◆ EXTRACTED MATERIAL:
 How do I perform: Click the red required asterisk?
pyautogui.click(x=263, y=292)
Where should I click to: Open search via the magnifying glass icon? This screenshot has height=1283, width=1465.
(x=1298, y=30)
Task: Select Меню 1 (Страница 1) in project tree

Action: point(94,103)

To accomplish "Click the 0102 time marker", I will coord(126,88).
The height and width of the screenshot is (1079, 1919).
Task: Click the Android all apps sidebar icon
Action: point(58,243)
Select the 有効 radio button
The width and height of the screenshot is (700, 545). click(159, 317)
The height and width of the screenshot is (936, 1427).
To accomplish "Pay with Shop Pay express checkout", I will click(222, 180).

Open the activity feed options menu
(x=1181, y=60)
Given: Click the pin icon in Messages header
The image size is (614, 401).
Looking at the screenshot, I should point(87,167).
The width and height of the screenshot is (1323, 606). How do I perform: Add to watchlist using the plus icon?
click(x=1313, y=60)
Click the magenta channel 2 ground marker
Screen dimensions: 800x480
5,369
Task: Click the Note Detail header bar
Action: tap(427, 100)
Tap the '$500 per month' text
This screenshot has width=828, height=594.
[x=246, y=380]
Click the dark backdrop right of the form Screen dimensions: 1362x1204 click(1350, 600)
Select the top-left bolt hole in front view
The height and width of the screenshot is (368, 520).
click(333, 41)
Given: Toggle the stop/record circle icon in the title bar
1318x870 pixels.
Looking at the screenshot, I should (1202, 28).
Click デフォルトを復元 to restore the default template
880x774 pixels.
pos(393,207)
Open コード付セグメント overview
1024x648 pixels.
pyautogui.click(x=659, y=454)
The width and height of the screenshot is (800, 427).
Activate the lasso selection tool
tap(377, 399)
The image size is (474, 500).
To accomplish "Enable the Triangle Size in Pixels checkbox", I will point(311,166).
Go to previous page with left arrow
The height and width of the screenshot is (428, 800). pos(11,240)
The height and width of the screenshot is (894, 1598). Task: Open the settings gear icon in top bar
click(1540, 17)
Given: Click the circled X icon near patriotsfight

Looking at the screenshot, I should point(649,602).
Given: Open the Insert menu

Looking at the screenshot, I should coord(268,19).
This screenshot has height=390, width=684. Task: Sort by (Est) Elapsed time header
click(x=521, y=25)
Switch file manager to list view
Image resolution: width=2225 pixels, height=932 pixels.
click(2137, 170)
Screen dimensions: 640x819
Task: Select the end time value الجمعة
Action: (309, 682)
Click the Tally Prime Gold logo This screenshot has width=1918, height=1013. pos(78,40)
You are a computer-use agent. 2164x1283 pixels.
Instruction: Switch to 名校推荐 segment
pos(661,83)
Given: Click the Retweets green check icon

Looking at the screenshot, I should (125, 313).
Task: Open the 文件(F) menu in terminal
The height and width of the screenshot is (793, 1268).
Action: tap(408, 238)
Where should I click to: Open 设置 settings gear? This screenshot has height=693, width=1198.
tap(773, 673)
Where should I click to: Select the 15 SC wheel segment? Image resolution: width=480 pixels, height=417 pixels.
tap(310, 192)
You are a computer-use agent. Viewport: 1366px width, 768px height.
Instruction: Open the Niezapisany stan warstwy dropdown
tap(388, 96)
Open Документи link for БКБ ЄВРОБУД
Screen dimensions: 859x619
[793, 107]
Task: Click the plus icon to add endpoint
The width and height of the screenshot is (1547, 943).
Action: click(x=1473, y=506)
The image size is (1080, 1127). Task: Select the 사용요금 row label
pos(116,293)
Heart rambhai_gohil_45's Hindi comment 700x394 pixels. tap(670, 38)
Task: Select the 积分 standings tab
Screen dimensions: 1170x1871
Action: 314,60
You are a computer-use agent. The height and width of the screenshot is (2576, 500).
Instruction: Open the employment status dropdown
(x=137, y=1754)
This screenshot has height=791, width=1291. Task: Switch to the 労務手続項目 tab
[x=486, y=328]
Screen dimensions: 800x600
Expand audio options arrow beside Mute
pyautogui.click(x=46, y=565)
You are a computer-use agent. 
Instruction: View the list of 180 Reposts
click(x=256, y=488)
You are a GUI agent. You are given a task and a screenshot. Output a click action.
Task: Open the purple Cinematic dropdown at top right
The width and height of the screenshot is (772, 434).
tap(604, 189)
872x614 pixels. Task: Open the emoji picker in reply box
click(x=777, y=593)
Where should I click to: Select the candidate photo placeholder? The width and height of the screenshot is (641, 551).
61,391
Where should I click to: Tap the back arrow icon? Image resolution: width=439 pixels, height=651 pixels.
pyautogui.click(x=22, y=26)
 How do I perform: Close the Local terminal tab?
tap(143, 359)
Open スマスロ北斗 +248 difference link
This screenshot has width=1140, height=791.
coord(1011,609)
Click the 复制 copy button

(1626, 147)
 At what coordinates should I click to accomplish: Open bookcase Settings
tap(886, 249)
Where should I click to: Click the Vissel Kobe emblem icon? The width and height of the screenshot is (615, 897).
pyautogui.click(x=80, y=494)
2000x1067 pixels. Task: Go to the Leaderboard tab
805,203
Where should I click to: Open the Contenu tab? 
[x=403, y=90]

◆ PROBLEM REQUIREMENTS:
Once you have read the listing, copy it out exactly.

◆ RESULT OF THIS EXERCISE:
 How do I perform: Click the red required asterisk?
pyautogui.click(x=263, y=292)
Where should I click to: Open search via the magnifying glass icon? This screenshot has height=1283, width=1465.
(x=1298, y=30)
Task: Select Меню 1 (Страница 1) in project tree

Action: point(94,103)

To accomplish "Click the 0102 time marker", I will coord(126,88).
The height and width of the screenshot is (1079, 1919).
Task: Click the Android all apps sidebar icon
Action: point(58,243)
Select the 有効 radio button
The width and height of the screenshot is (700, 545). click(159, 317)
The height and width of the screenshot is (936, 1427).
To accomplish "Pay with Shop Pay express checkout", I will click(222, 180).

Open the activity feed options menu
(x=1181, y=60)
Given: Click the pin icon in Messages header
The image size is (614, 401).
Looking at the screenshot, I should point(87,167).
The width and height of the screenshot is (1323, 606). How do I perform: Add to watchlist using the plus icon?
click(x=1313, y=60)
Click the magenta channel 2 ground marker
Screen dimensions: 800x480
5,369
Task: Click the Note Detail header bar
Action: tap(427, 100)
Tap the '$500 per month' text
This screenshot has width=828, height=594.
[x=246, y=380]
Click the dark backdrop right of the form Screen dimensions: 1362x1204 click(1350, 600)
Select the top-left bolt hole in front view
The height and width of the screenshot is (368, 520).
click(333, 41)
Given: Toggle the stop/record circle icon in the title bar
1318x870 pixels.
Looking at the screenshot, I should (1202, 28).
Click デフォルトを復元 to restore the default template
880x774 pixels.
pos(393,207)
Open コード付セグメント overview
1024x648 pixels.
pyautogui.click(x=659, y=454)
The width and height of the screenshot is (800, 427).
Activate the lasso selection tool
tap(377, 399)
The image size is (474, 500).
To accomplish "Enable the Triangle Size in Pixels checkbox", I will point(311,166).
Go to previous page with left arrow
The height and width of the screenshot is (428, 800). pos(11,240)
The height and width of the screenshot is (894, 1598). Task: Open the settings gear icon in top bar
click(1540, 17)
Given: Click the circled X icon near patriotsfight

Looking at the screenshot, I should point(649,602).
Given: Open the Insert menu

Looking at the screenshot, I should coord(268,19).
This screenshot has height=390, width=684. Task: Sort by (Est) Elapsed time header
click(x=521, y=25)
Switch file manager to list view
Image resolution: width=2225 pixels, height=932 pixels.
click(2137, 170)
Screen dimensions: 640x819
Task: Select the end time value الجمعة
Action: (309, 682)
Click the Tally Prime Gold logo This screenshot has width=1918, height=1013. pos(78,40)
You are a computer-use agent. 2164x1283 pixels.
Instruction: Switch to 名校推荐 segment
pos(661,83)
Given: Click the Retweets green check icon

Looking at the screenshot, I should (125, 313).
Task: Open the 文件(F) menu in terminal
The height and width of the screenshot is (793, 1268).
Action: tap(408, 238)
Where should I click to: Open 设置 settings gear? This screenshot has height=693, width=1198.
tap(773, 673)
Where should I click to: Select the 15 SC wheel segment? Image resolution: width=480 pixels, height=417 pixels.
tap(310, 192)
You are a computer-use agent. Viewport: 1366px width, 768px height.
Instruction: Open the Niezapisany stan warstwy dropdown
tap(388, 96)
Open Документи link for БКБ ЄВРОБУД
Screen dimensions: 859x619
[793, 107]
Task: Click the plus icon to add endpoint
The width and height of the screenshot is (1547, 943).
Action: click(x=1473, y=506)
The image size is (1080, 1127). Task: Select the 사용요금 row label
pos(116,293)
Heart rambhai_gohil_45's Hindi comment 700x394 pixels. tap(670, 38)
Task: Select the 积分 standings tab
Screen dimensions: 1170x1871
Action: 314,60
You are a computer-use agent. The height and width of the screenshot is (2576, 500).
Instruction: Open the employment status dropdown
(x=137, y=1754)
This screenshot has height=791, width=1291. Task: Switch to the 労務手続項目 tab
[x=486, y=328]
Screen dimensions: 800x600
Expand audio options arrow beside Mute
pyautogui.click(x=46, y=565)
You are a computer-use agent. 
Instruction: View the list of 180 Reposts
click(x=256, y=488)
You are a GUI agent. You are given a task and a screenshot. Output a click action.
Task: Open the purple Cinematic dropdown at top right
The width and height of the screenshot is (772, 434).
tap(604, 189)
872x614 pixels. Task: Open the emoji picker in reply box
click(x=777, y=593)
Where should I click to: Select the candidate photo placeholder? The width and height of the screenshot is (641, 551).
61,391
Where should I click to: Tap the back arrow icon? Image resolution: width=439 pixels, height=651 pixels.
pyautogui.click(x=22, y=26)
 How do I perform: Close the Local terminal tab?
tap(143, 359)
Open スマスロ北斗 +248 difference link
This screenshot has width=1140, height=791.
coord(1011,609)
Click the 复制 copy button

(1626, 147)
 At what coordinates should I click to accomplish: Open bookcase Settings
tap(886, 249)
Where should I click to: Click the Vissel Kobe emblem icon? The width and height of the screenshot is (615, 897).
pyautogui.click(x=80, y=494)
2000x1067 pixels. Task: Go to the Leaderboard tab
805,203
Where should I click to: Open the Contenu tab? 
[x=403, y=90]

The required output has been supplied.